Source
——

Reputation: 53
I have a list file, which has id and number and am trying to get those lines from a master file which do not have those ids.
List file
nw_66 17296
nw_67 21414
nw_68 21372
nw_69 27387
nw_70 15830
nw_71 32348
nw_72 21925
nw_73 20363
master file
nw_1 5896
nw_2 52814
nw_3 14537
nw_4 87323
nw_5 56466
......
......
nw_n xxxxx
so far am trying this but not working as expected.
for i in $(awk '{print $1}' list.txt); do grep -v -w $i master.txt; done;
Kindly help
Upvotes: 1
Views: 275
Reputation: 26591
The OP attempted the following line:
for i in $(awk '{print $1}' list.txt); do grep -v -w $i master.txt; done;
This line will not work as for every entry $i
, you print all entries in master.txt
tat are not equivalent to "$i"
. As a consequence, you will end up with multiple copies of master.txt
, each missing a single line.
Example:
$ for i in 1 2; do grep -v -w "$i" <(seq 1 3); done
2 \ copy of seq 1 3 without entry 1
3 /
1 \ copy of seq 1 3 without entry 2
3 /
Furthermore, the attempt reads the file master.txt
multiple times. This is very inefficient.
The unix tool grep
allows one the check multiple expressions stored in a file in a single go. This is done using the -f
flag. Normally this looks like:
$ grep -f list.txt master.txt
The OP can use this now in the following way:
$ grep -vwf <(awk '{print $1}' list.txt) master.txt
But this would do matches over the full line.
The awk solution presented by Kent is more flexible and allows the OP to define a more tuned match:
awk 'NR==FNR{a[$1]=1;next}!a[$1]' list master
Here the OP clearly states, I want to match column 1 of list with column 1 of master and I don't care about spaces or whatever is in column 2. The grep solution could still match entries in column 2.
Upvotes: 0
Reputation: 195289
Give this awk one-liner a try:
awk 'NR==FNR{a[$1]=1;next}!a[$1]' list master
Upvotes: 1
Reputation: 6779
Maybe this helps:
awk 'NR == FNR {id[$1]=1;next}
{
if (id[$1] == "") {
print $0
}
}' listfile masterfile
We accept 2 files as input above, first one is listfile
, second is masterfile
.
NR == FNR
would be true while awk
is going through listfile
. In the associative array id[]
, all ids in listfile
are made a key with value as 1
.
When awk
goes through masterfile
, it only prints a line if $1
i.e. the id is not a key in array ids
.
Upvotes: 0

——

Given request
Repeat the part of the thread from "The unix tool" to "the full line." word for word. Rely on the thread above and nothing else.

Given data
——

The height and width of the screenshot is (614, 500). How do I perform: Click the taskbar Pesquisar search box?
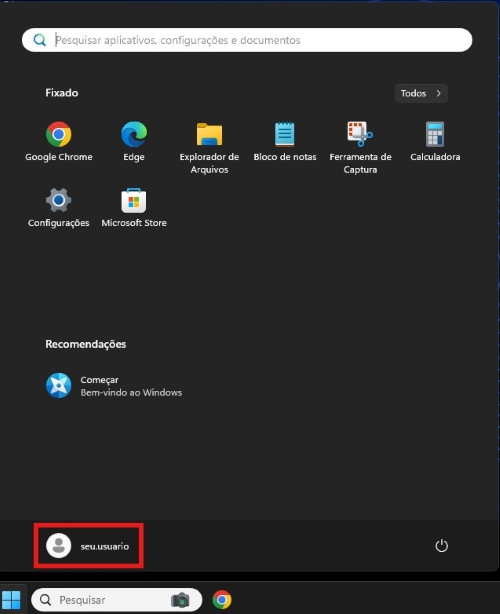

——

Full output
The unix tool grep
allows one the check multiple expressions stored in a file in a single go. This is done using the -f
flag. Normally this looks like:
$ grep -f list.txt master.txt
The OP can use this now in the following way:
$ grep -vwf <(awk '{print $1}' list.txt) master.txt
But this would do matches over the full line.